1. A pressure responsive switch apparatus, comprising a base support structure having an inlet port and having a diaphragm secured in overlying relation to said port, said diaphragm moving in a path in response to the pressure level at said port, a spring carrier movably mounted within said support structure and confined to a substantially linear path extending from said diaphragm and the path of said diaphragm, said carrier having a carrier opening extended therethrough, a beam spring member extended through said carrier opening and coupled to said support structure and supporting said carrier for movement in said linear path, and a switch unit secured to said base support structure with an operator in the path of said carrier and actuated thereby in response to movement of said carrier in accordance with pressure in said port.
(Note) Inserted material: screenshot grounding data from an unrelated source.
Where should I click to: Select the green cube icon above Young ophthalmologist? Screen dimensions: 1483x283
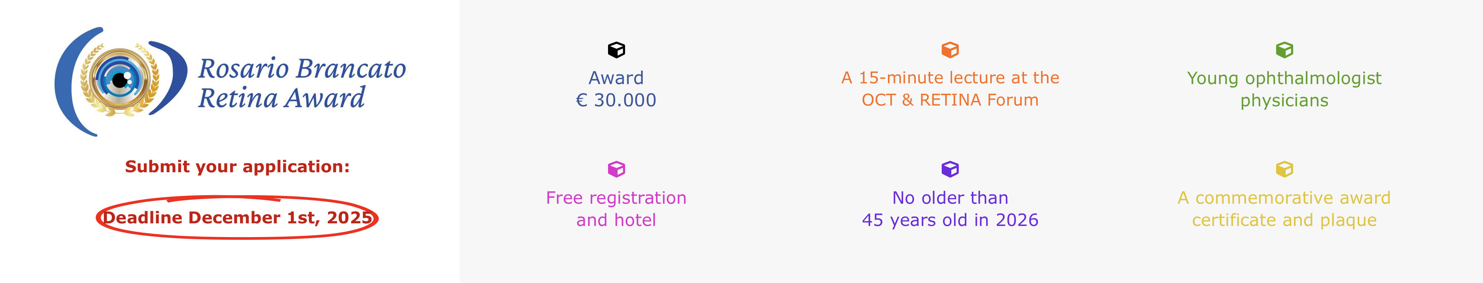[1284, 50]
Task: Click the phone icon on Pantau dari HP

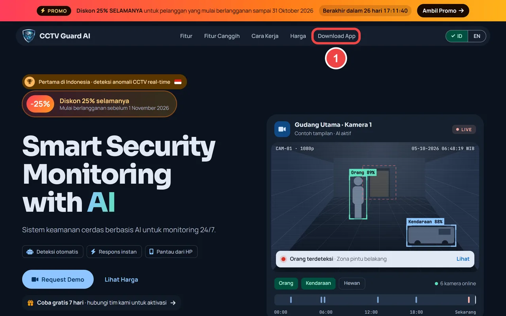Action: coord(151,252)
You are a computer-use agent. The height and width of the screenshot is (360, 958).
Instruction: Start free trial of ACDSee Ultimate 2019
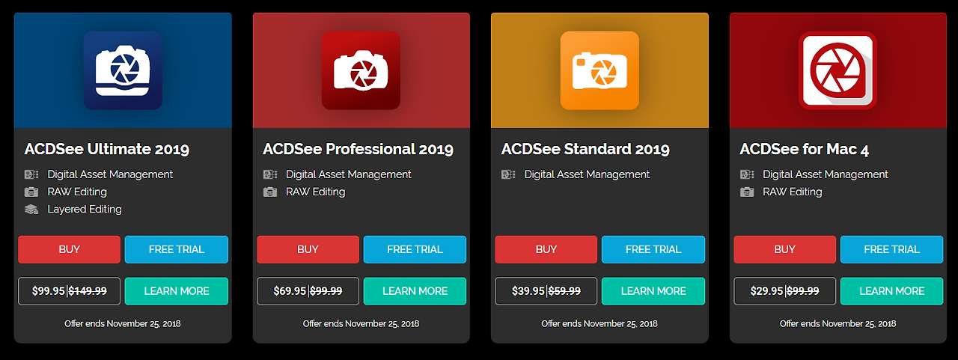point(177,249)
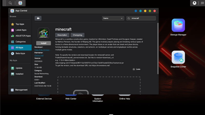Go to Beta Apps section
This screenshot has width=205, height=115.
(x=20, y=53)
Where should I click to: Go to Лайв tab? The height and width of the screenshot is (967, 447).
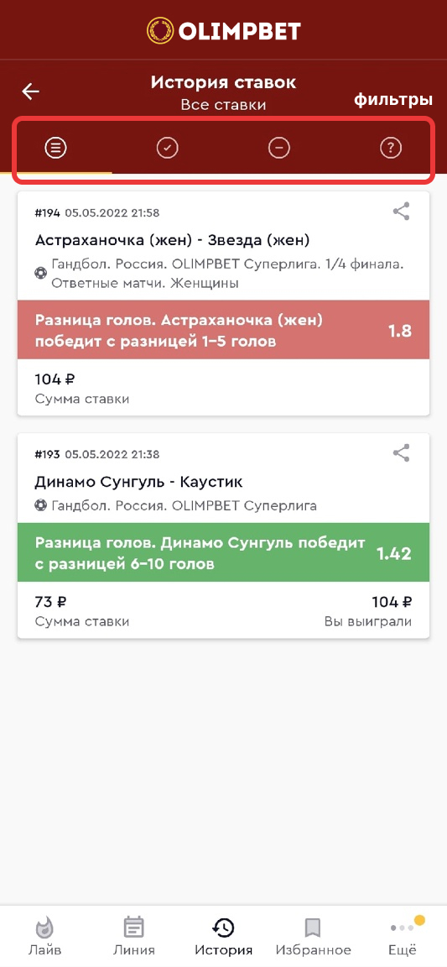(x=44, y=936)
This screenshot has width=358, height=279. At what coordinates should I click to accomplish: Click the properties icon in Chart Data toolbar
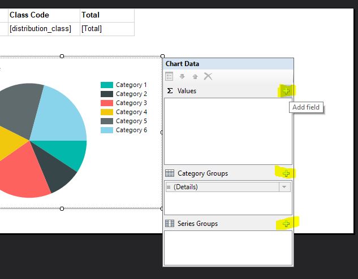click(170, 76)
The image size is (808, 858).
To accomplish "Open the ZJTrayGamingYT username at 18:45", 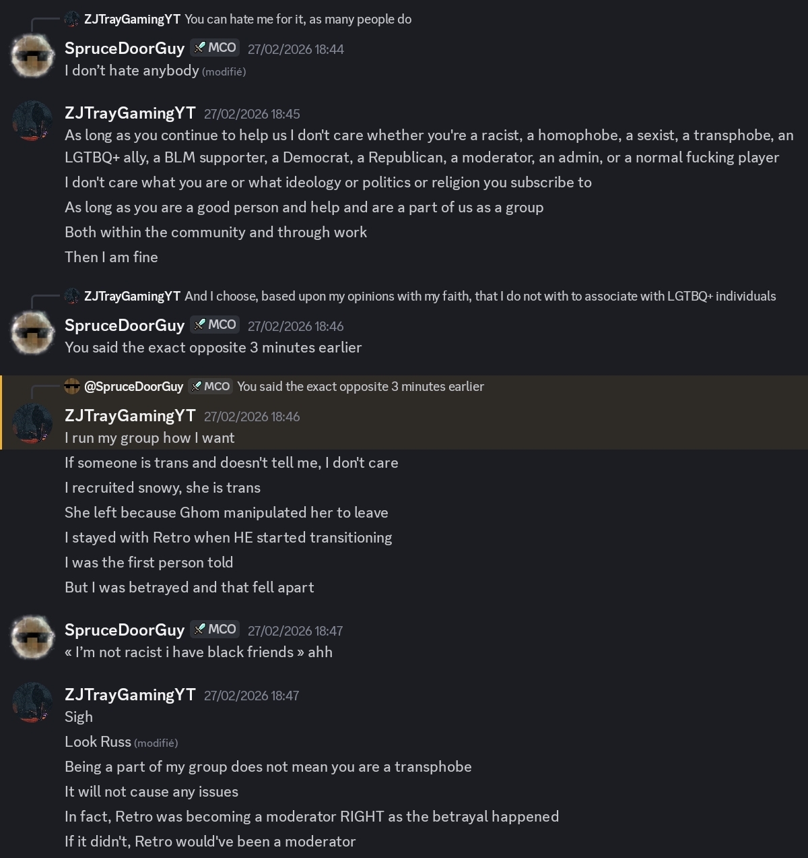I will tap(130, 113).
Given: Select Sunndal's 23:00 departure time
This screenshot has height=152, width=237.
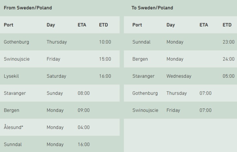Looking at the screenshot, I should tap(228, 42).
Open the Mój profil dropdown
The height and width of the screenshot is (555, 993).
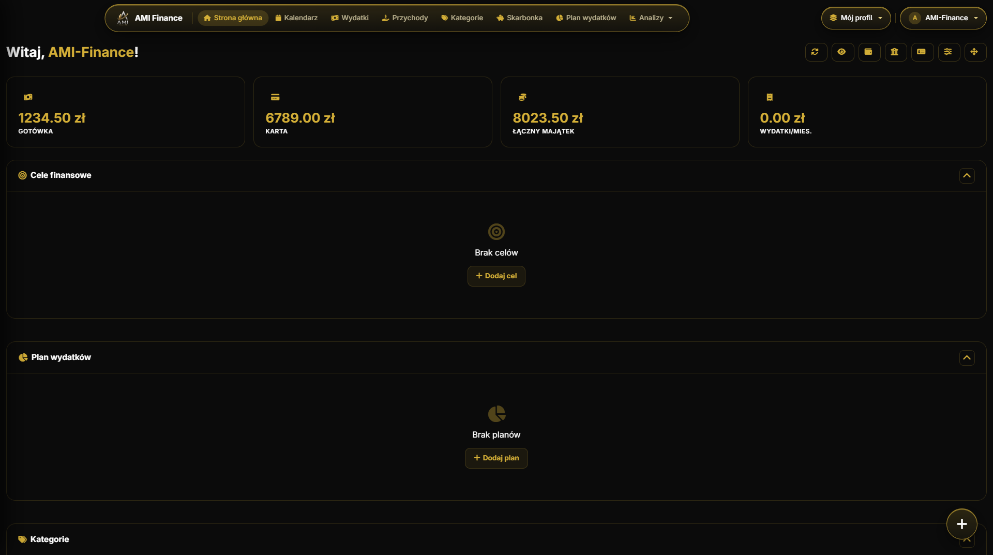point(856,18)
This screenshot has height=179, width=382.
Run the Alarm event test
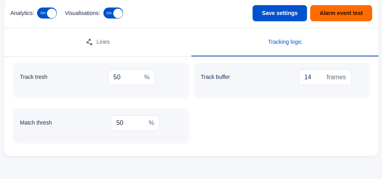pos(341,13)

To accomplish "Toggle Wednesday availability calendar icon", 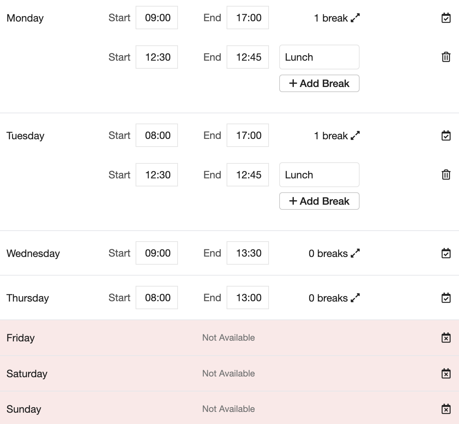I will 446,253.
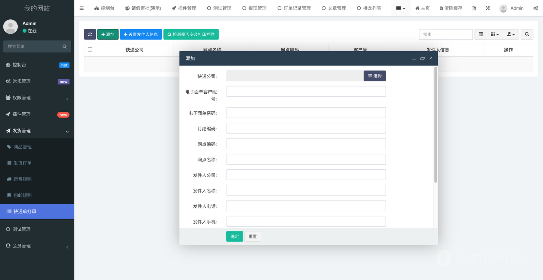Click the refresh icon in the table toolbar
543x280 pixels.
90,34
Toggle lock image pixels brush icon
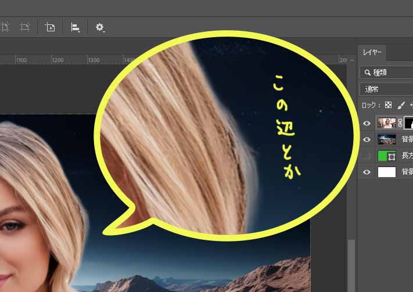413x292 pixels. (x=401, y=105)
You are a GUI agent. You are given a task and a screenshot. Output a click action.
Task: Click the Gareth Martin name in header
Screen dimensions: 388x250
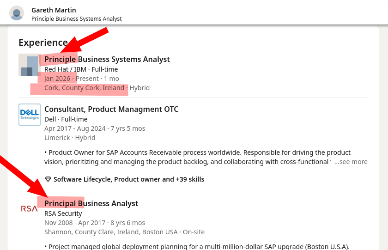(54, 10)
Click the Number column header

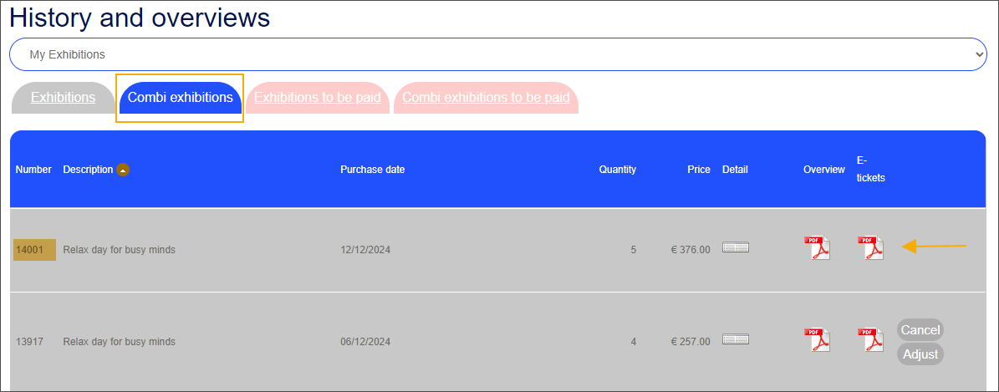33,170
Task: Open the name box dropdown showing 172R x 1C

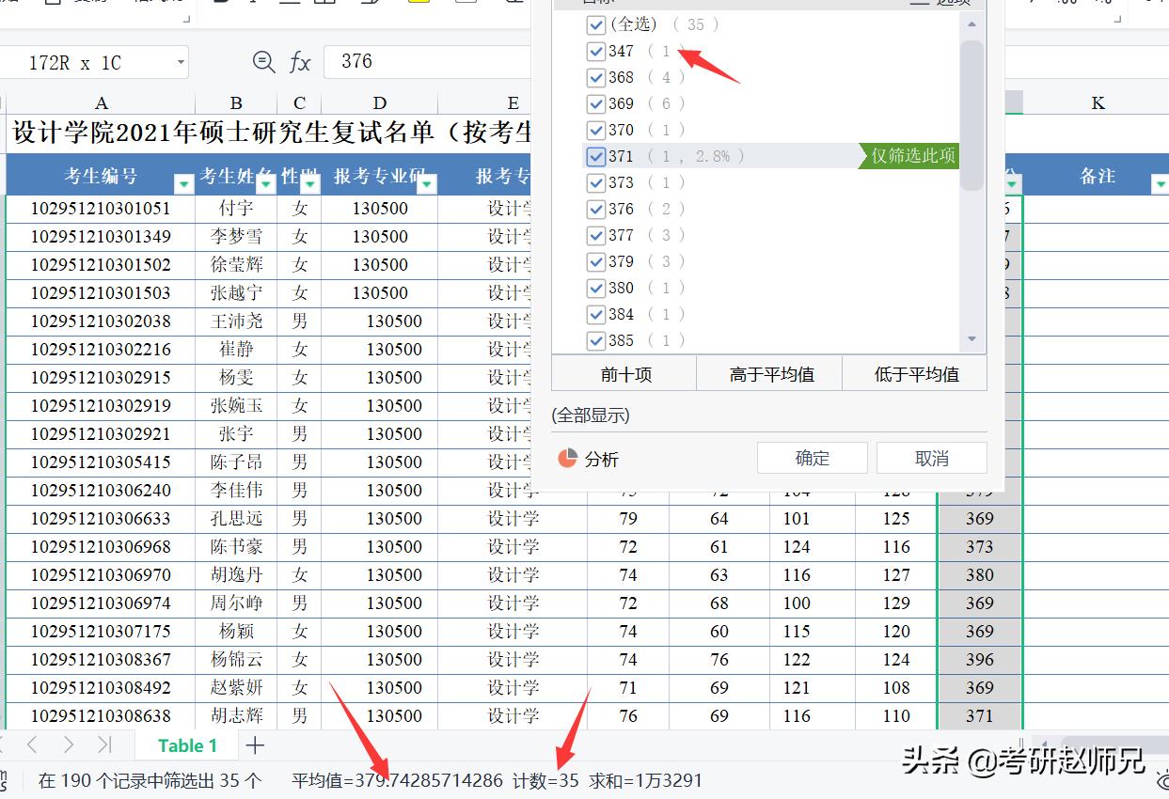Action: (x=179, y=62)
13. A pressure responsive switch apparatus, comprising a pressure responsive sensor adapted for connection to a pressure source and including a movable wall member moving in response to the level of pressure of the source, said sensor including a switch unit located in spaced relation to said movable wall member and forming a first chamber therebetween, a spring-loaded actuator movably mounted within said first chamber in the path of said movable wall member, said actuator including a carrier having an opening extended therethrough, a beam spring member extending through said opening and coupled to said pressure responsive sensor and a spring support structure secured to the opposite ends of said beam spring at the ends and thereby supporting said actuator for movement in a substantially linear path aligned with the path of said movable wall member for movement of the actuator into engagement with said switch unit.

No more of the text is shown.